The Invisible Prisoners - CJ Hunt

Authored By:

Nicola Lazenby

“The only thing necessary for the triumph of evil is that good men do nothing.”

-Unknown

Opression is atrocious to all people. This is a point I trust and I sincerely hope I need not prove, it is obvious. Despite this, however, opression has an insidious habit of rooting itself into human culture and politics throughout history. How, then, does it do this? Several ways, but the one I wish to deal with today is through the invisiblization of the opressed. Out of sight out of mind, and when people are out of the sight of the masses they cease to be people to the masses and instead become a void, of absence of anything to look at, an ignored space. And thus within that space, all actions of the state are invisible and thus cannot be objected to. This, we see in the prisons. The Old Fort on Constitution Hill was home to abuse abhorrent to all the most depraved. The very bricks of the place cry out “Murder! Injustice!” And yet the prison operated comfortably for decades, and seemed not remarkable to a fair number of the wealthy white right wing. It was sufficiently unobserved for all to be permissable within its walls. 

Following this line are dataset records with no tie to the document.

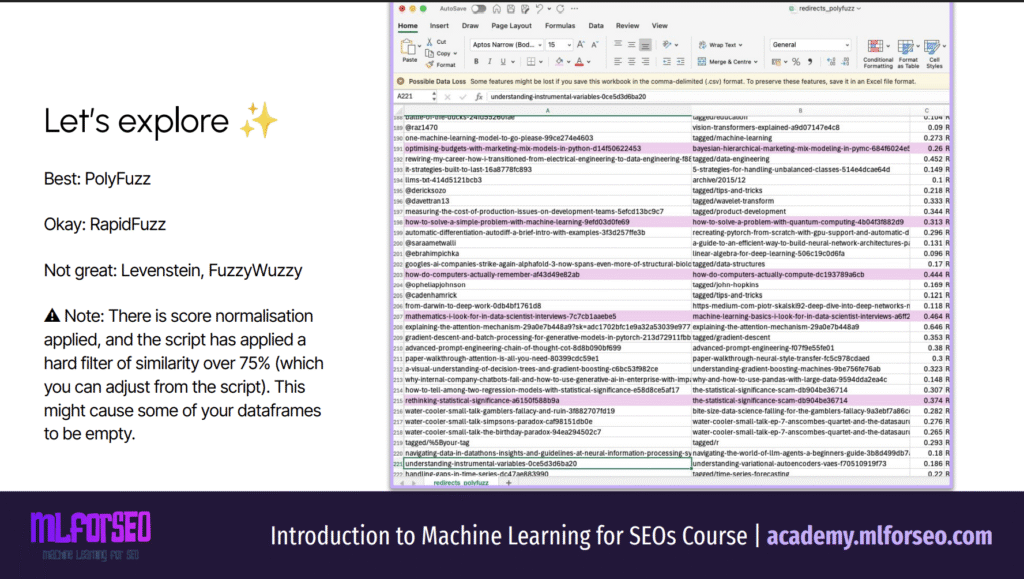Click the insert function fx icon
The image size is (1024, 579).
tap(480, 97)
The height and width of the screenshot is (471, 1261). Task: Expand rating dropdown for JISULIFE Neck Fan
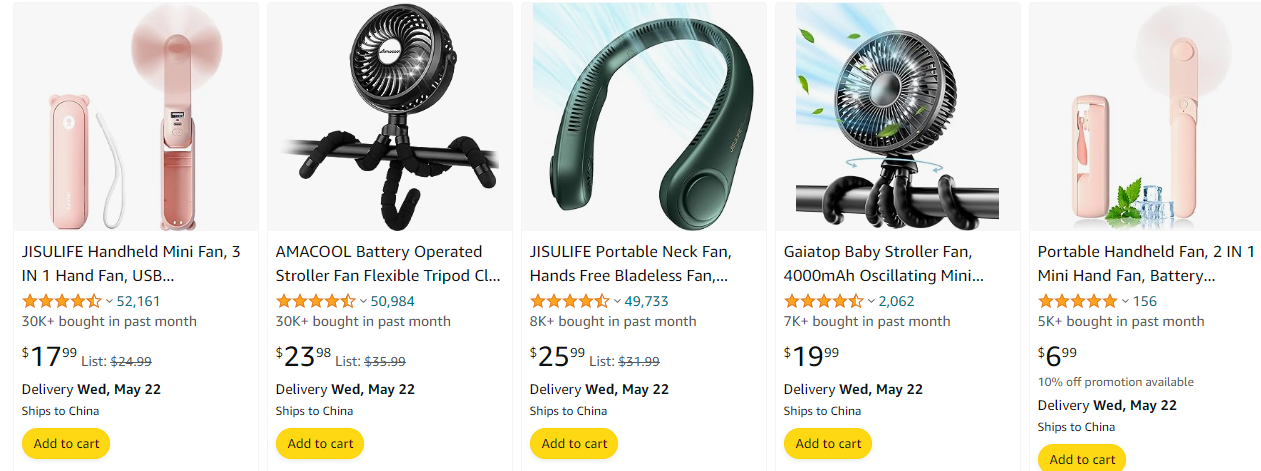pyautogui.click(x=617, y=301)
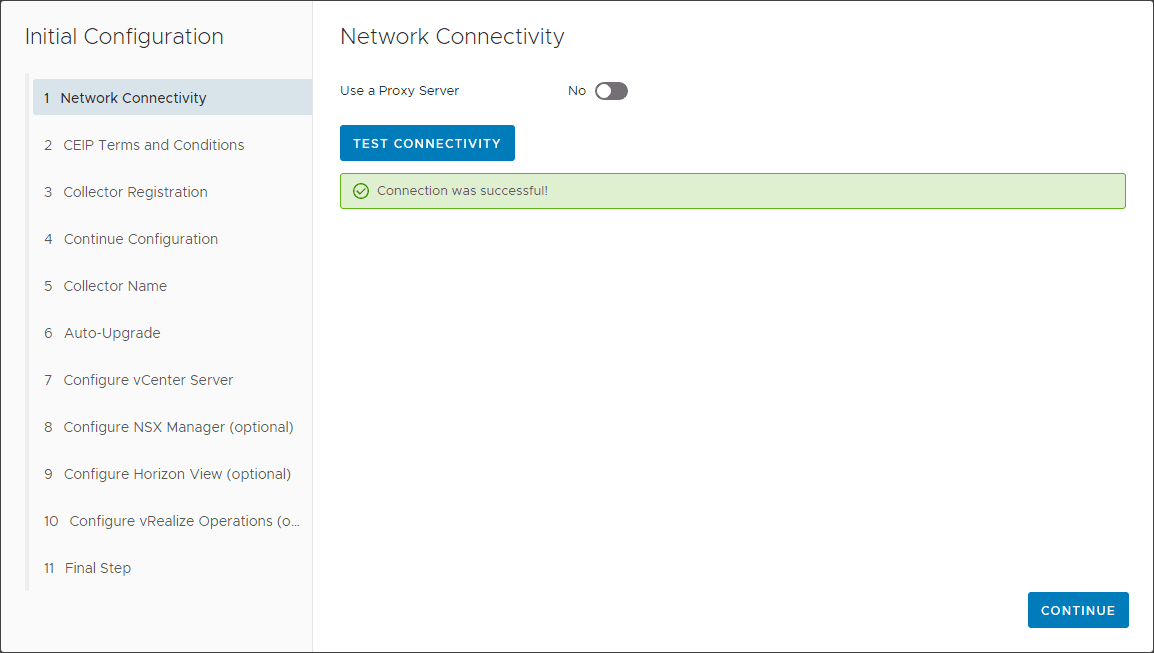This screenshot has height=653, width=1154.
Task: Toggle the Use a Proxy Server switch
Action: (611, 91)
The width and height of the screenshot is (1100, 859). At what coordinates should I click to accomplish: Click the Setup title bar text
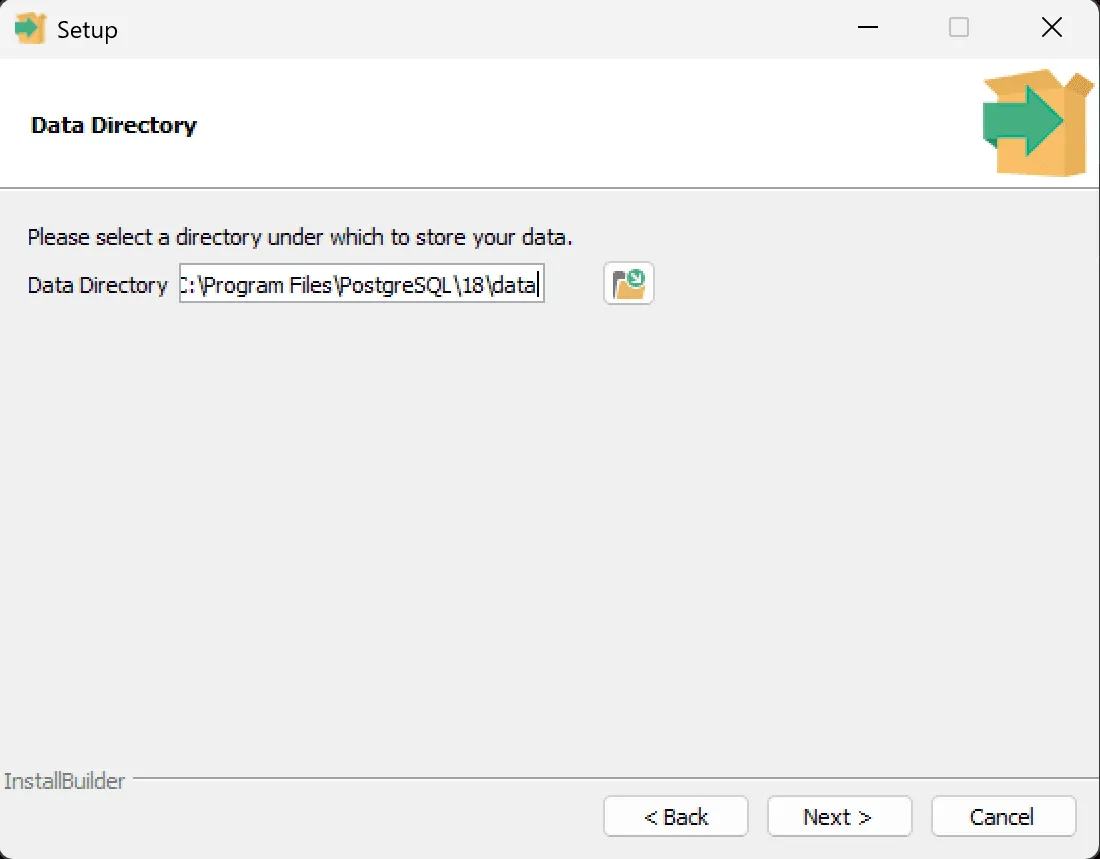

It is easy to view this as a product of Apartheid policy, and it most certainly was, but it was also a product of something far more universal, and organ of opression that is often dormant in its power to level horror but nonetheless appears everywhere: the invisibility of prisoners. One does not make a habit of walking the prison halls, nor does one often hear news from the prisons.One rarely knows the location of the nearest prison, the number of people inside, the exact nature of the punitive or rehabilitative action happening within. But this is a dangerous norm to follow. One must remember what this invisiblization of the prison population can lead to. One must keep an ever-ope eye.